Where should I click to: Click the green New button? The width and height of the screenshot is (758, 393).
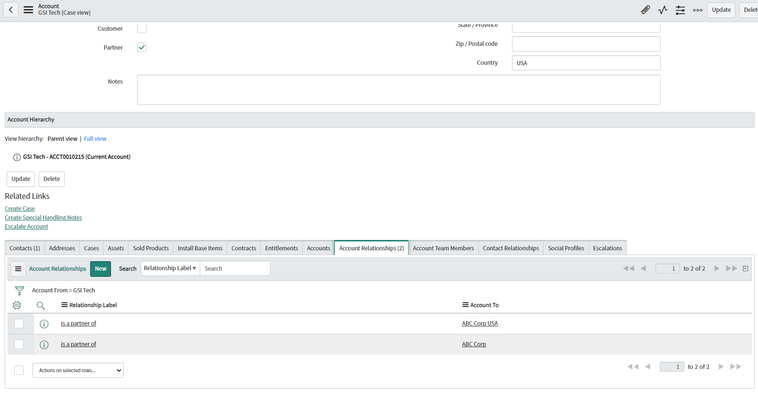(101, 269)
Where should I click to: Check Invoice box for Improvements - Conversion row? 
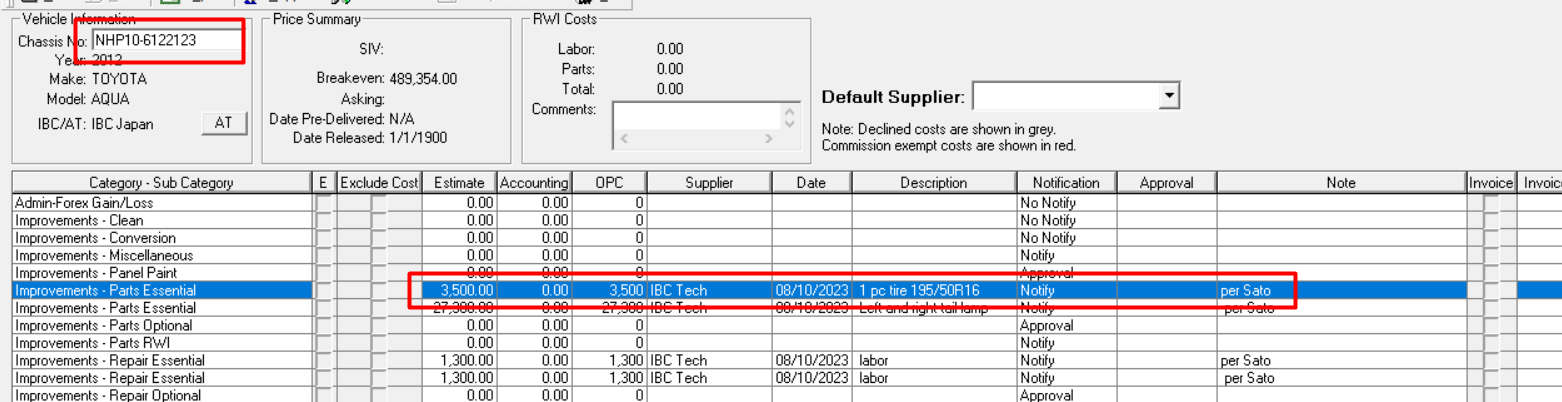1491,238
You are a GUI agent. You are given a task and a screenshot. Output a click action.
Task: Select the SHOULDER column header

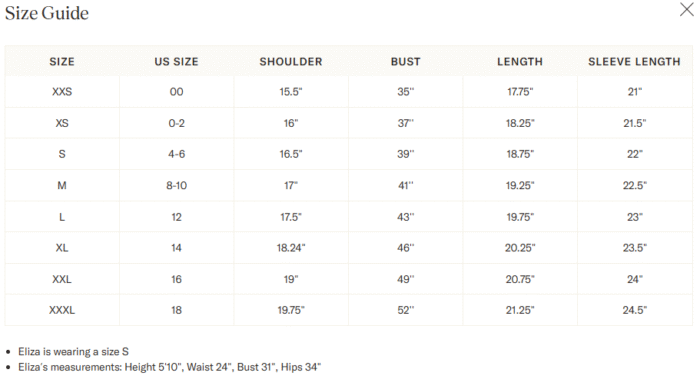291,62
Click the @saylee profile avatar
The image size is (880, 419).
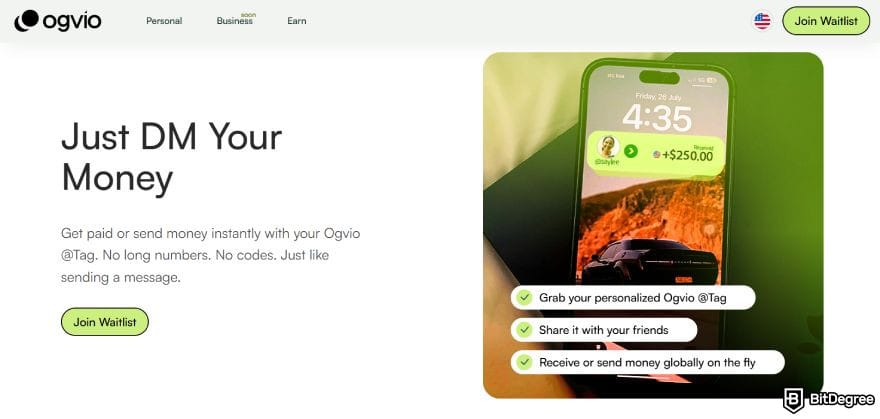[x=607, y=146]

- - - - -

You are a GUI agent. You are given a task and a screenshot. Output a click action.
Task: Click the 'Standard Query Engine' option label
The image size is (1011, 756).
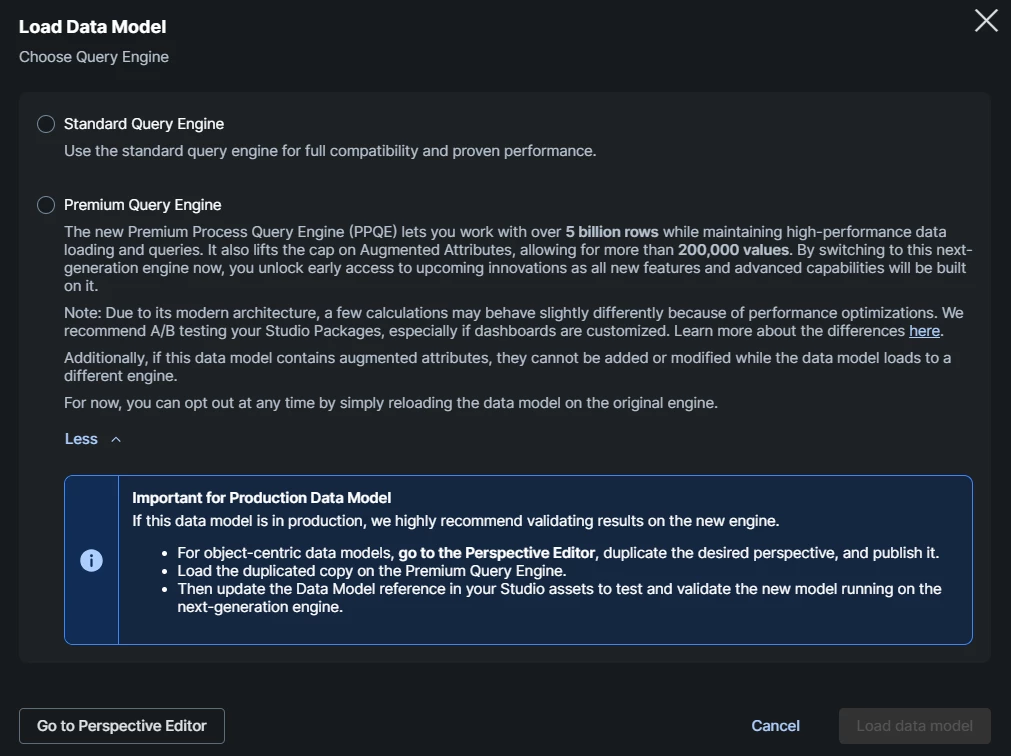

- - - - -

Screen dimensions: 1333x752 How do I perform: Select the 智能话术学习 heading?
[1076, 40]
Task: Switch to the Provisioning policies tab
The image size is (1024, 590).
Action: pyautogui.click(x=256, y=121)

- - - - -

> The exercise:
Please turn the rows from the line with "Where should I click to: Click" to the line with "[x=607, y=146]", both included, into a JSON list of strings with one string per line and no blank lines. Leave the pictures out.

> Response:
[
  "Where should I click to: Click the green New button? The width and height of the screenshot is (758, 393).",
  "(101, 269)",
  "Where should I click to: Check Invoice box for Improvements - Conversion row? ",
  "1491,238",
  "You are a GUI agent. You are given a task and a screenshot. Output a click action.",
  "Task: Select the SHOULDER column header",
  "291,62",
  "Click the @saylee profile avatar",
  "The image size is (880, 419).",
  "[x=607, y=146]"
]